Katzman also hopes to scale each brand’s wholesale reach. Each team used to operate separately, but this summer started reaching out as one to potential buyers. “Now we can go in with a unified message — if it’s to Neiman’s or Saks or Public Lands — who are interested in products from both brands,” he said. “We can talk to them with one voice.”

As Bedrock gets its new strategies underway, similarly positioned companies have been growing. Dustin Jones, CEO and co-founder of Unified Commerce Group, has spent nearly five years growing and scaling its family of brands. Collectively, its brands operate more than 30 retail stores and work with more than 200 wholesale partners.

Jones came from the private equity world and saw how funding could dry up and leave brands without support. But he saw potential in medium-sized consumer brands that wouldn’t necessarily become multi-billion public companies but still see healthy growth — especially if they could operate off of a common back-end infrastructure owned by their parent or the third-party contracts it pays for.

“As their businesses got more complicated — more categories, more channels, more logistics partners, more supply chain partners, more payment gateways — there were a lot of ways in which the system could break,” Jones said. “The day we buy the companies, their P&L gets much stronger because they’re sharing a parent contract with the other children in the family.”

Acquisitions, though, come with growing pains. Company data may not be unified or held under one department, and the fragmentation can make it difficult to gauge performance analytics. Its yoga and activewear brand Spiritual Gangster, for instance, would take at least a day to pull inventory insights. However, the Unified Commerce Group system implemented automatic, real-time reporting, allowing the company to respond quicker if something sold out or if there was an opportunity to increase sales of a certain item based on a trend or pop culture moment. “In every case of every business we bought the information was wrong,” Jones said.
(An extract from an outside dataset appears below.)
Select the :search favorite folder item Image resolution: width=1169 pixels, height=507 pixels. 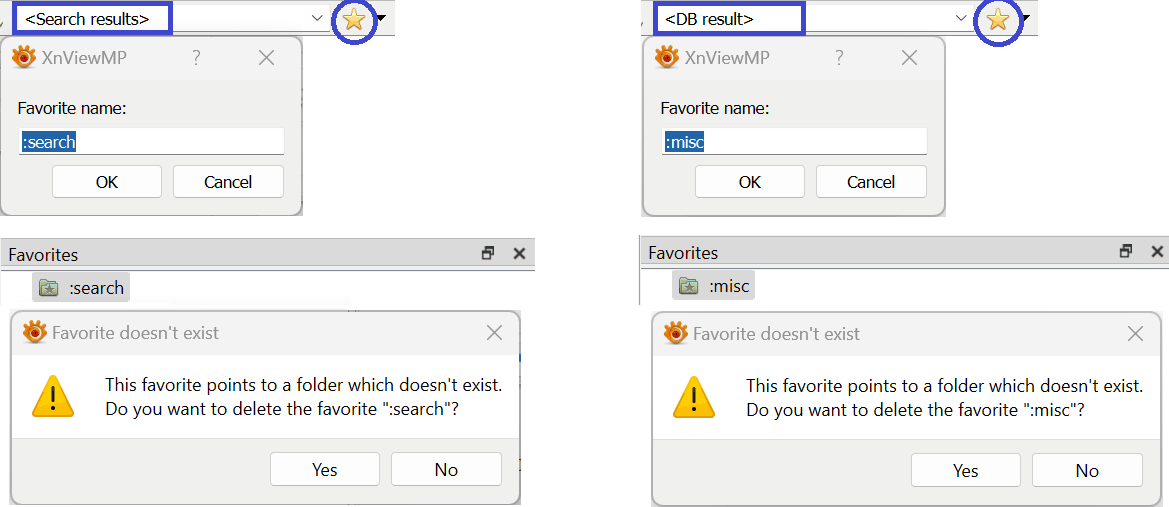tap(82, 288)
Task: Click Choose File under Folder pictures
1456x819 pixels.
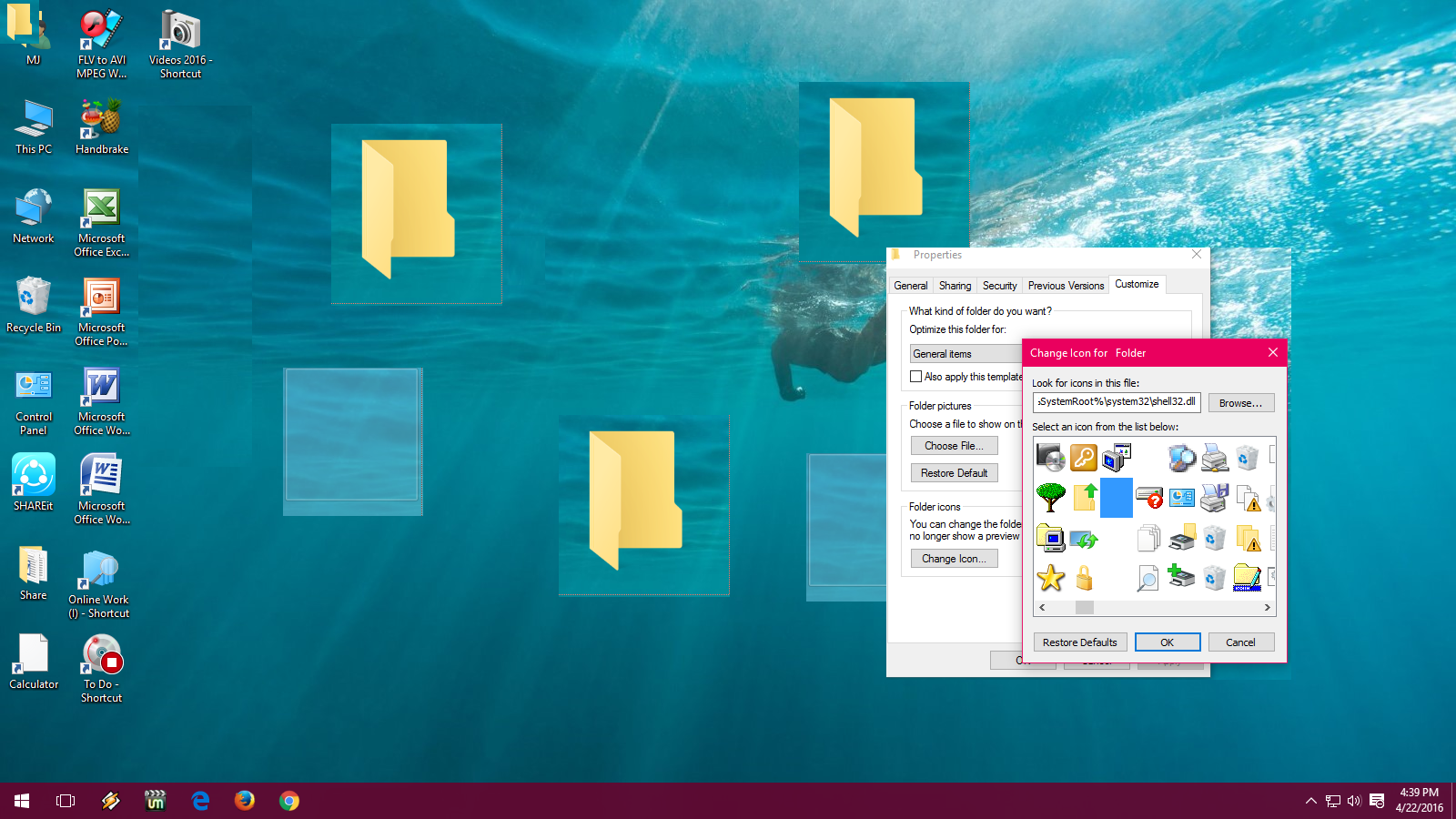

Greats, its latest acquisition, is a Brooklyn-founded sneaker brand known for sleek styles that launched a women’s line last year. Jones said the acquisition fit from a size perspective but was an example of the type of brand that may have gotten lost within a larger company like Steve Madden. “Greats was a classic example of [how] big company solutions don’t really play well inside small company needs,” he said.

Once settled, Jones said it’s important to ensure each brand continues to have its own identity and doesn’t become too watered down. “It’s our job to extract that, sifting through things to say, ‘Are you a durable, sustainable brand that evokes a customer emotion and has maintained its customer relevance?'”

Over at Bedrock, each brand will continue to have its own brand identity and marketing creative, including distinct chief creative officers. Kevin Wertz, who joined as CMO at the same time as Katzman, said there’s potential to grow each brand by focusing on showcasing the individual brand stories. The recent women’s launch, for example, included a subway station advertising stake hover near its store in New York City that showcased the new pieces from a photo shoot in the American West.

“We can’t just show up as a clothing retailer and a watchmaker brand. The world doesn’t need another one of those,” he said. “The origin story for Filson and the origin story for Shinola are incredible, and we can’t lose that.”